Wali Kota Munafri, yang akrab disapa Appi, menyampaikan bahwa penyerahan ini merupakan hasil penantian panjang, khususnya di kawasan CV Dewi, yang telah menunggu selama 40 tahun. Ia menyebut langkah ini sebagai bentuk komitmen pemerintah dalam mempercepat pembenahan infrastruktur permukiman.

“Serah terima ini menjadi bentuk intervensi dan komitmen pemerintah untuk membenahi seluruh fasilitas demi kepentingan warga,” ujar Appi.

Munafri juga menekankan pentingnya tanggung jawab bersama dalam menjaga fasilitas yang telah diserahkan, termasuk empati sosial di lingkungan tempat tinggal. Ia mengingatkan warga agar tidak melakukan pelanggaran yang dapat mengganggu kenyamanan bersama, seperti menutup alur drainase demi kepentingan pribadi.

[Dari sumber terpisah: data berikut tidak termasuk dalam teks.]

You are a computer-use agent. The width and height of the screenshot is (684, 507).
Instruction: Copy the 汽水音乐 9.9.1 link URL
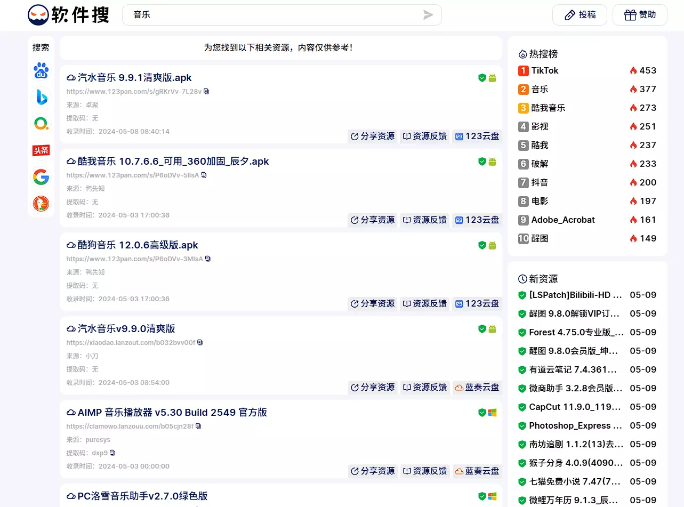coord(206,92)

Dalam kesempatan tersebut, Appi secara khusus menyoroti pentingnya Ruang Terbuka Hijau (RTH) dan fasilitas bermain anak di kawasan perumahan. Ia menegaskan bahwa hunian ideal bukan hanya soal bangunan, tapi juga ruang publik yang layak bagi tumbuh kembang dan interaksi sosial warga.

“Kita ingin ada ruang-ruang terbuka yang bisa digunakan anak-anak bermain, serta fasilitas umum yang mendukung kehidupan warga,” tuturnya.

Sementara itu, Kepala Dinas Perumahan dan Kawasan Permukiman Kota Makassar, Muhyiddin, menjelaskan bahwa penyerahan PSU ini bertujuan untuk melindungi aset pemerintah kota serta menjamin keberlanjutan pemeliharaan dan pengelolaan PSU oleh instansi terkait.

“Sejak 2017, dinas kami diberi kewenangan menyelenggarakan penyelamatan aset PSU. Hingga 2025, total PSU yang diserahkan mencapai 2.222.060 meter persegi dengan nilai lebih dari Rp5,6 triliun,” ungkap Muhyiddin.

Dalam prosesnya, Dinas Perumahan dan Kawasan Permukiman bekerja sama dengan Kejaksaan Negeri Makassar, Kantor Pertanahan Kota Makassar, serta tim monitoring untuk memastikan proses penyerahan berjalan transparan dan sesuai aturan.

Munafri berharap proses serupa dapat dilanjutkan di wilayah lainnya agar pengelolaan infrastruktur publik semakin tertib dan terkoordinasi, sekaligus mendukung peningkatan kualitas hidup warga kota.